Die natürliche Haarfarbe

Die Haarfarbe eines jeden Menschen ist abhängig davon,  welche Menge der Pigmente Eumelanin und Phäomelanin in der Faserschicht des Haares vorhanden ist.

Falls die Pigmente vollständig fehlen – dann ist das Haar weiss.! Genannt wird dies beim Menschen als Albinismus.

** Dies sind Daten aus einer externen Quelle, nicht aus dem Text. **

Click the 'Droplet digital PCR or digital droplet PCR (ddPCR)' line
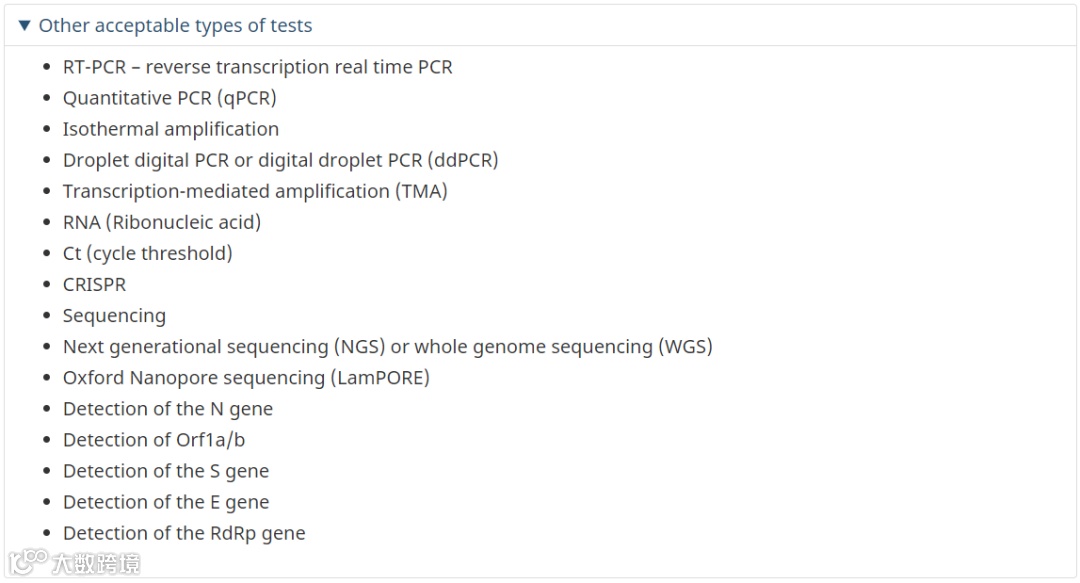Image resolution: width=1080 pixels, height=583 pixels. click(x=280, y=160)
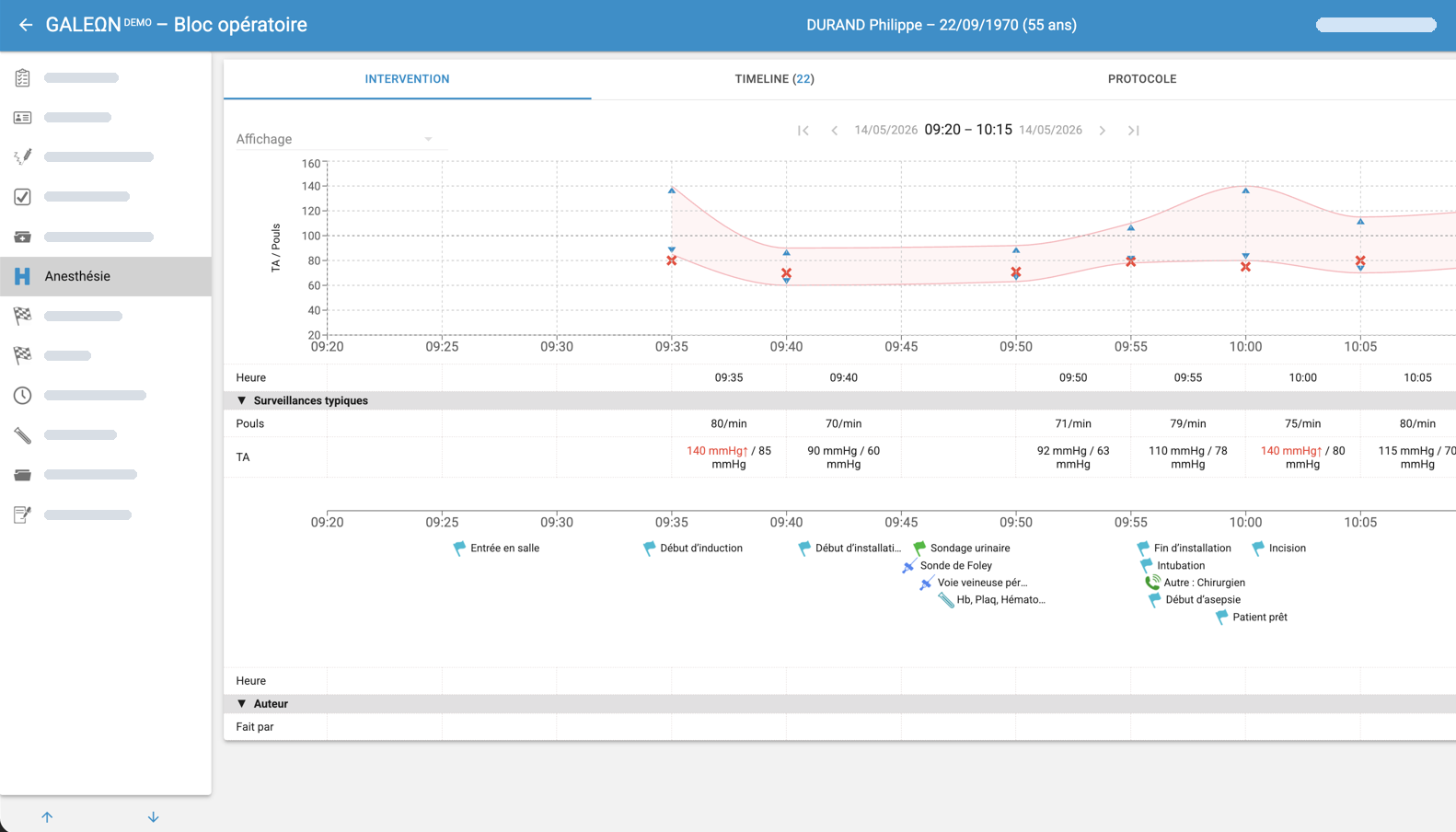Open the clipboard checklist sidebar icon

pos(23,78)
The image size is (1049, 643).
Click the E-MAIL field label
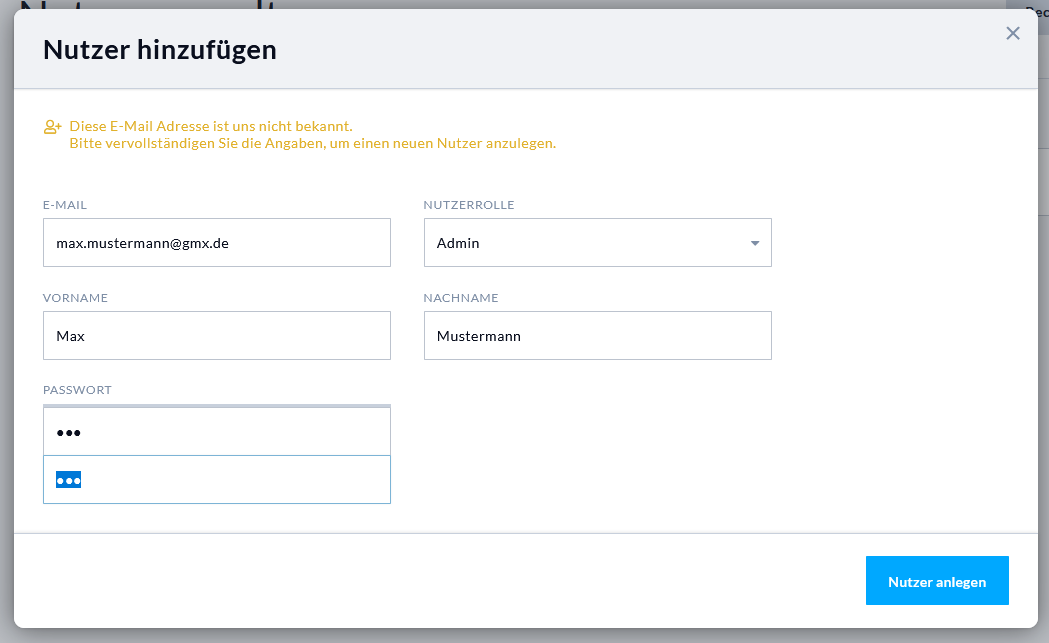[65, 205]
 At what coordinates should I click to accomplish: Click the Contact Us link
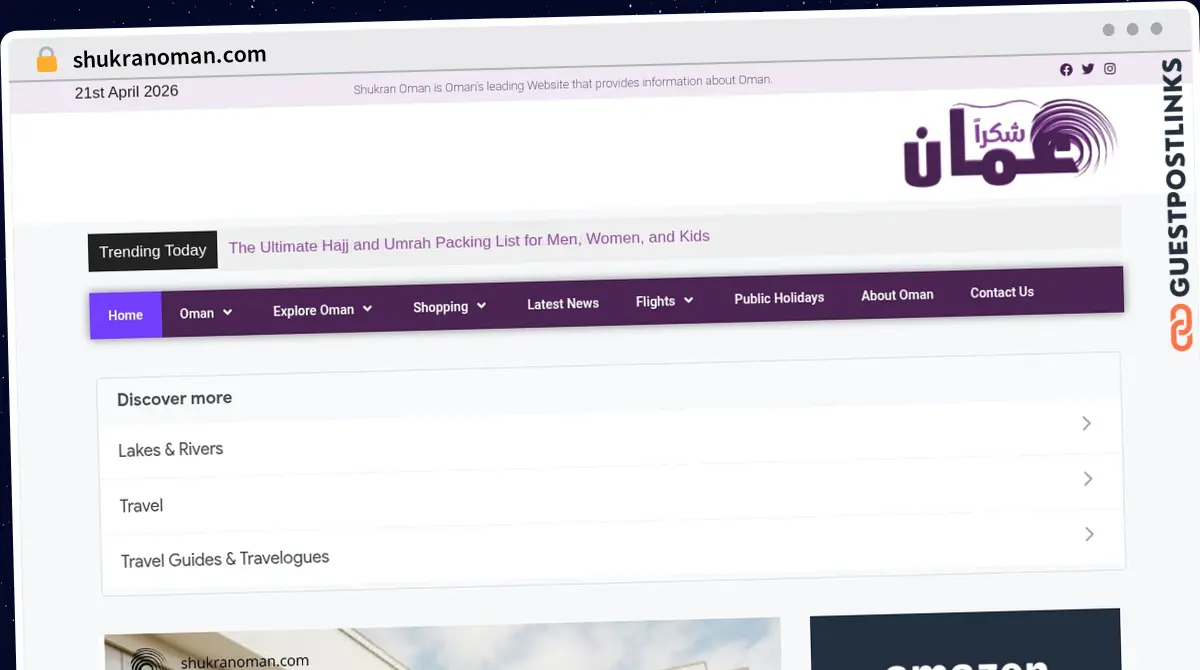(1001, 292)
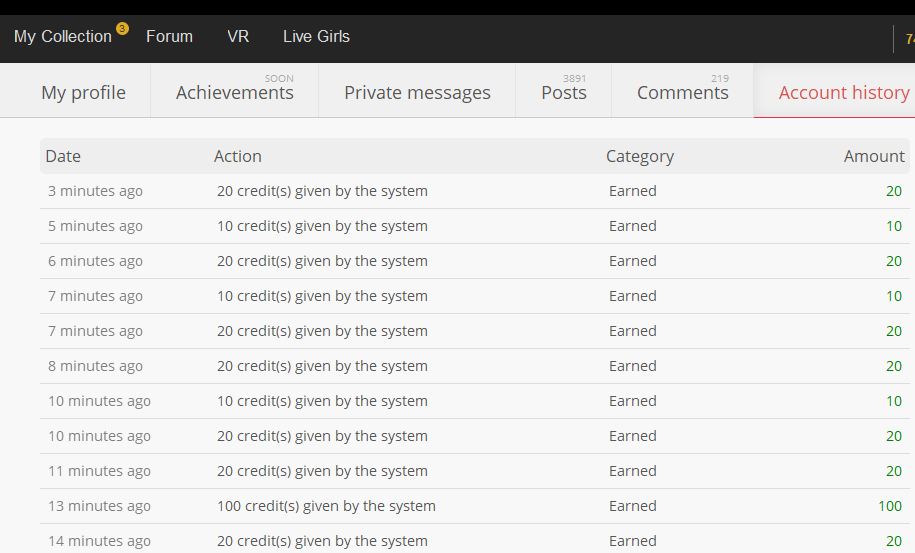Open the Achievements tab
Image resolution: width=915 pixels, height=553 pixels.
pyautogui.click(x=235, y=93)
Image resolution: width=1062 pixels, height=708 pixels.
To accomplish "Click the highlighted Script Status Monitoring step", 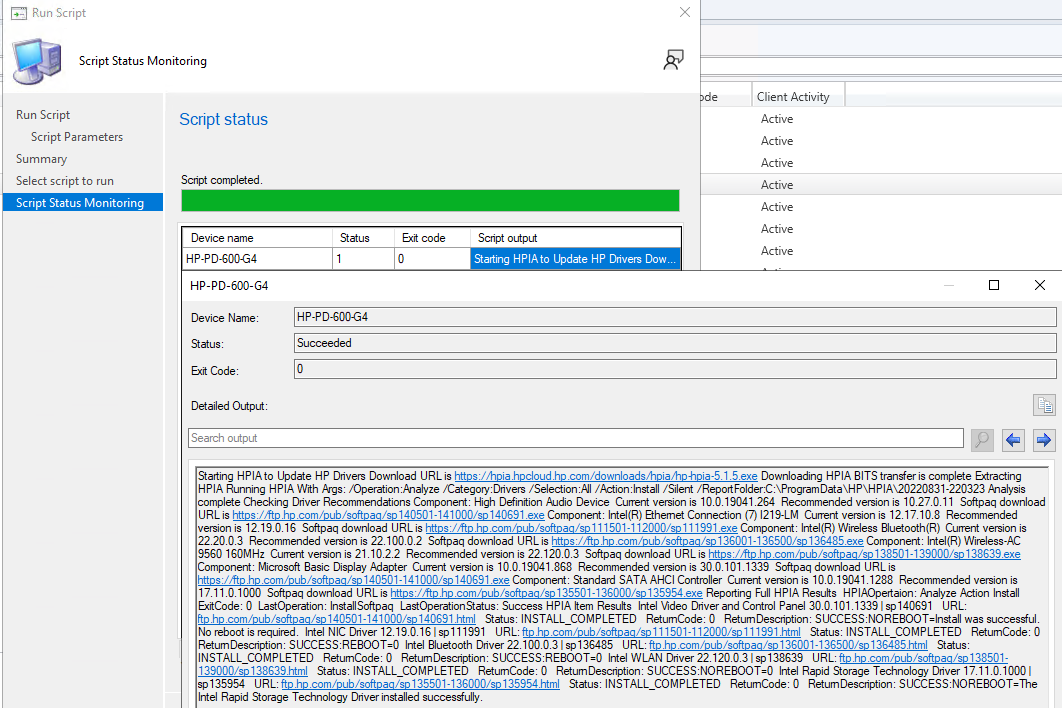I will (x=82, y=201).
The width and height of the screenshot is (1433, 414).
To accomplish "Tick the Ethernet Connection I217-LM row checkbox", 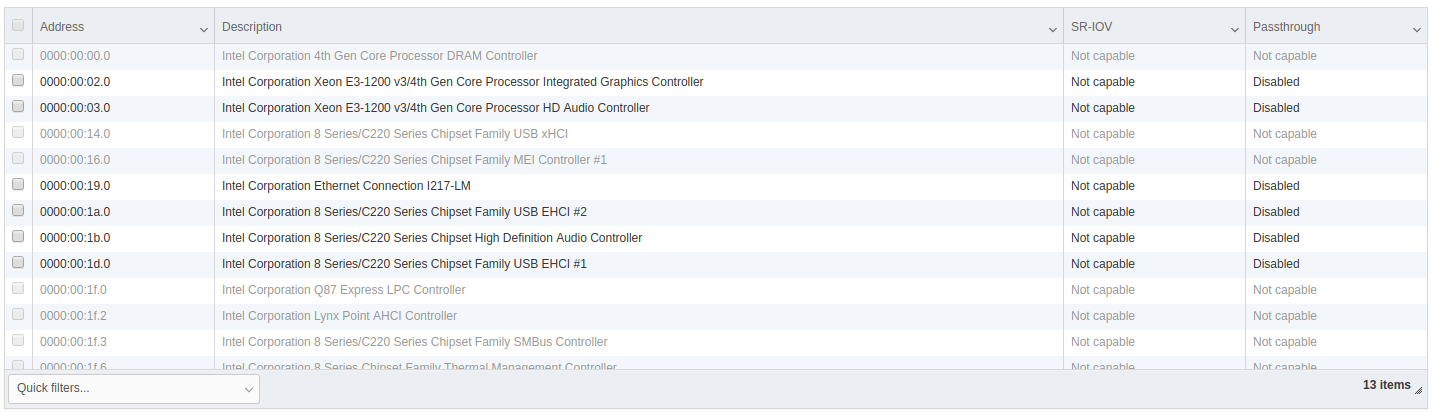I will tap(17, 184).
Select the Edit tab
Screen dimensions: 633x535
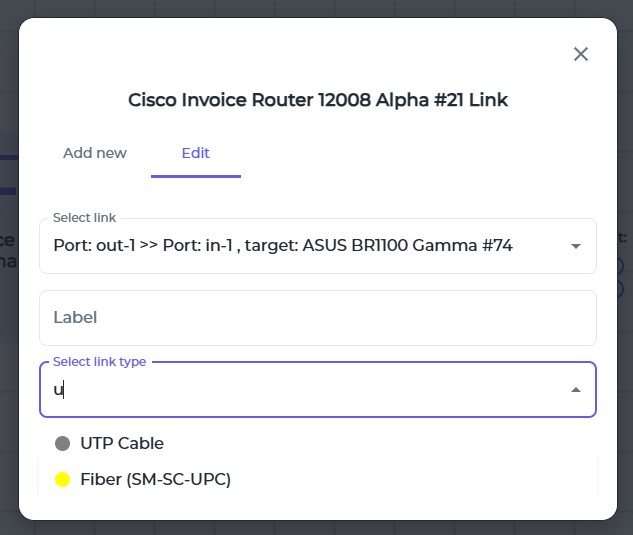coord(196,153)
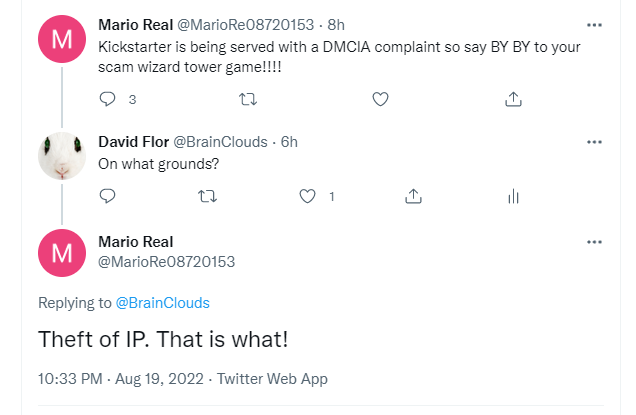Share Mario Real's first tweet
Viewport: 636px width, 415px height.
click(x=513, y=99)
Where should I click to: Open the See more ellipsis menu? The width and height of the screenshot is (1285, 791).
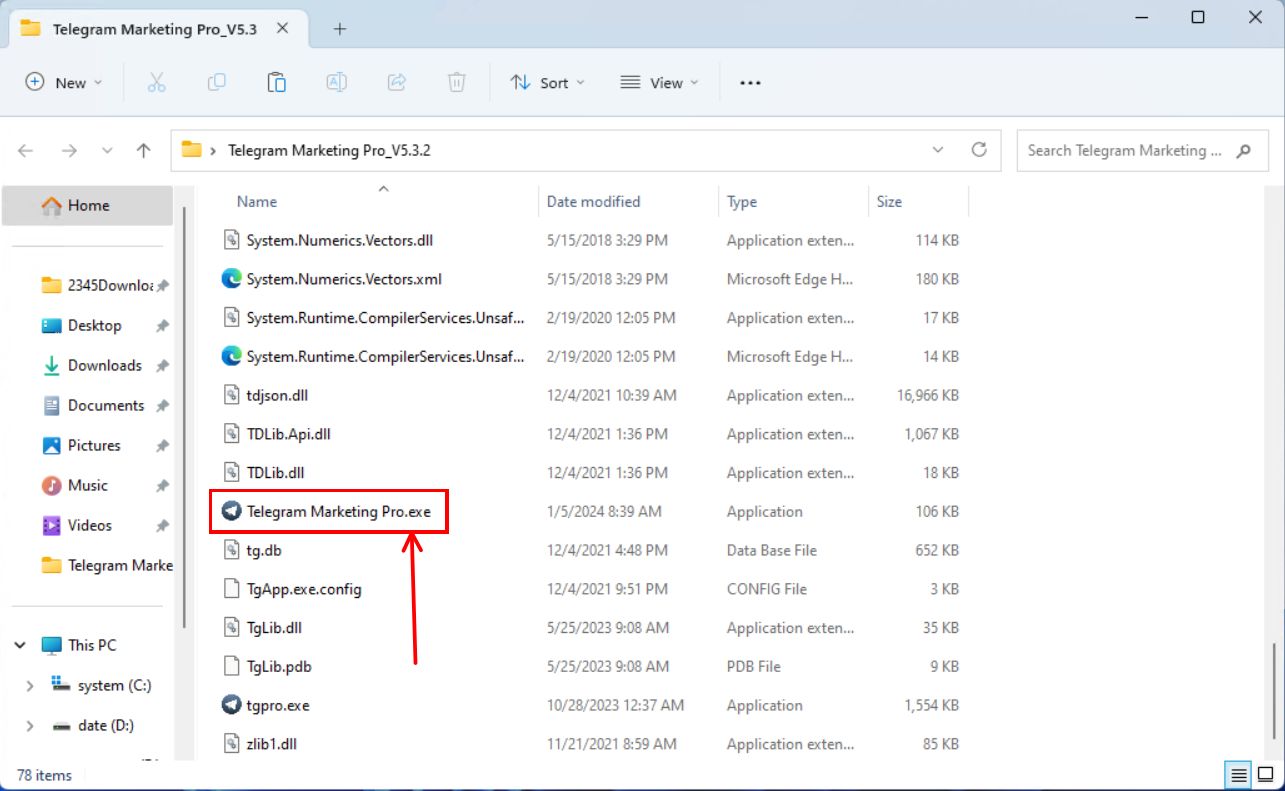750,83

Die natürliche Haarfarbe – wie Melanin unser Haar prägt
Die Haarfarbe des Menschen entsteht durch Melanozyten – spezialisierte Zellen, die in den Haarfollikeln sitzen. Sie produzieren Melanin, das aus körpereigenen Aminosäuren gebildet wird. Dieses Pigment bestimmt die gesamte Farbpalette menschlicher Haare. Grundsätzlich gibt es zwei Arten von Melanin, deren Mischungsverhältnis über die individuelle Haarfarbe entscheidet. Eumelanin ist das schwarz-braune Pigment, das für Tiefe und Dunkelheit der Haarfarbe sorgt. Es liegt in Form sichtbarer Körnchen vor und dominiert in braunem und schwarzem Haar.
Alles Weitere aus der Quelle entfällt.